Transparency for growers
Now imagine if I could scan a barcode and see where the Clif Bars were manufactured, where the organic brown rice syrup or peanuts were sourced, who handled each ingredient, how long items were in inventory before being processed, and for that matter, how long the box I bought was sitting in inventory or on a store shelf before I purchased it.
I may not be that interested in this data, but Clif Bar probably is. If a product is recalled, I should want to know what specifically led to the recall. Was it a peanut that we purchased on a given date? If so, who supplied it? What lot did that peanut supply come from? Who harvested it? What happened in that field to cause the outbreak? How does the grower stop it from happening again?
For our customers, a case of lettuce can be contaminated by any number of things. The water source, pests, equipment, tools, and human hands can all spread harmful organisms to crops.

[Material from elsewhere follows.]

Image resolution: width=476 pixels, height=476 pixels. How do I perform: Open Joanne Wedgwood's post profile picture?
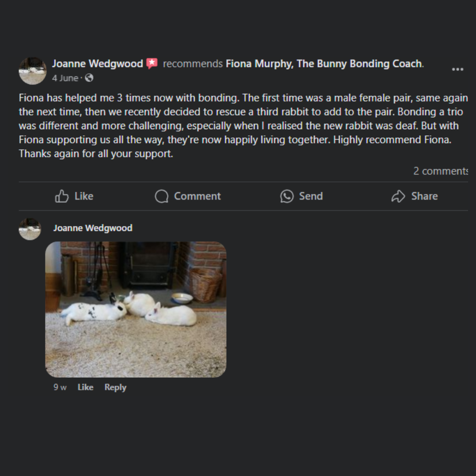click(33, 71)
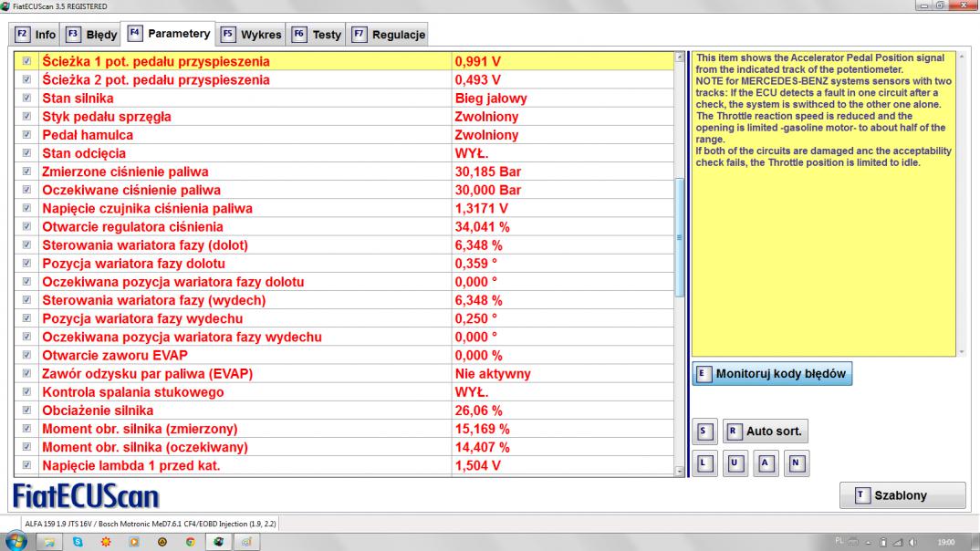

We can mitigate this risk of outbreak with a transparent and secure system of record. We call this a “Batch Profile” in Agrilyst. Each group of same-variety units seeded on the same day is considered a unique batch and will contain a full record of everything that ever happens to it. A grower can see the seed date, harvest date, yield, activity log, who handled the produce at various stages of growth, the lot number or batch ID, photos of the crop, input and supplier information (seed information shown below), and more.
In the case of a recall, a grower won’t be limited to inventory and lot-level information. They can now find out everything that happened to the individual batch, and identify ways to stop an outbreak from happening in the future.

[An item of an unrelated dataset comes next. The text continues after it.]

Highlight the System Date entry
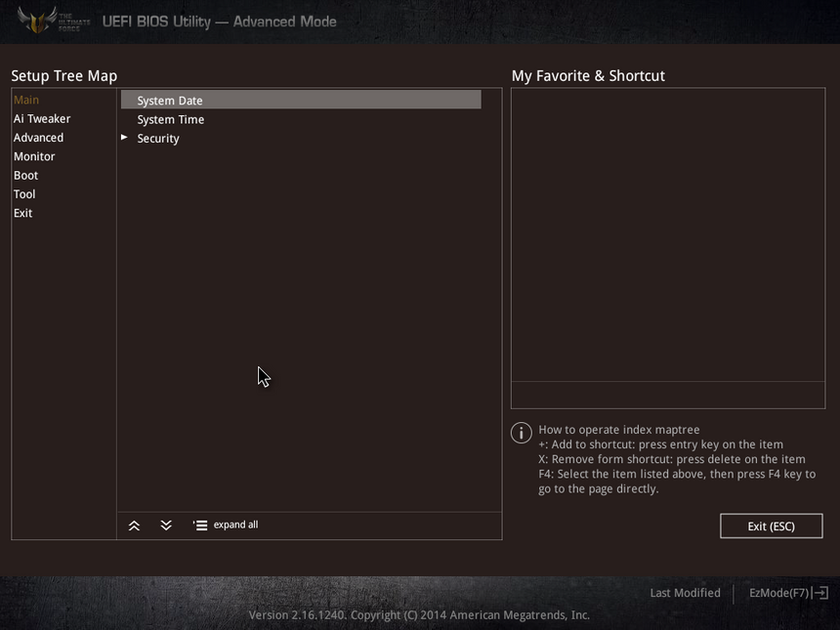This screenshot has height=630, width=840. coord(170,101)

We’re even thinking about how to use AI to identify and reduce predictable outbreak events.
Barcoding isn’t only about safety
It’s also about better operations. We’re so used to using UPC codes for cases of product, so why aren’t we looking at using similar tracking throughout operations. See those popsicle sticks in the picture below? That’s a pretty common way to identify crop batches. I’ve seen growers using straws, plant stakes, stickers, and even old conference badges as props to write some simple identifiers on.
Typically growers want to see the seed date, variety, quantity, and maybe harvest date on a plant tag. This can all be done with barcodes.
Tips for better barcoding
- Barcodes don’t need to be the same as the UPC codes used for shipping. This is something that often confuses growers. Growers want to assign the same UPC code to a batch. Because a batch is a unique item in Agrilyst, it needs a unique code. Think of it separately from a UPC. It’s a production-level barcode. This helps ensure full traceability from seed through harvest. The UPC code then takes over for harvest through consumption.

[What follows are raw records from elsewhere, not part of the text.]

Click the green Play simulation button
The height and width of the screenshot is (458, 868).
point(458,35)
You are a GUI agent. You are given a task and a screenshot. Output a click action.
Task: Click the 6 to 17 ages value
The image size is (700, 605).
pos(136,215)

- Assign one barcode to one batch. It takes time to print barcodes onto stakes or stickers and no one should be spending labor hours sticking barcodes to each individual tray or channel. Place a sticker or stake on the frontmost visible unit and you should be good to go. If you really want to add one barcode per unit in a batch, you can do that, it’ll just take a little extra time.
- Barcodes are just numbers and lines, and can be customized however you’d like. A lot of our customers struggle with replacing their popsicle method because on a popsicle stick you can see the seed date and variety. Replacing that valuable information with random numbers doesn’t help. If you feel this way, you can create a simple barcode number based on seed date and variety so you’ll always know which batch is which, even when you don’t have your phone or tablet handy. I recommend using the “product code” + “yyyymmdd”. For example: if Kale is 001 and you seed a batch today, your barcode would be — 001 20171019.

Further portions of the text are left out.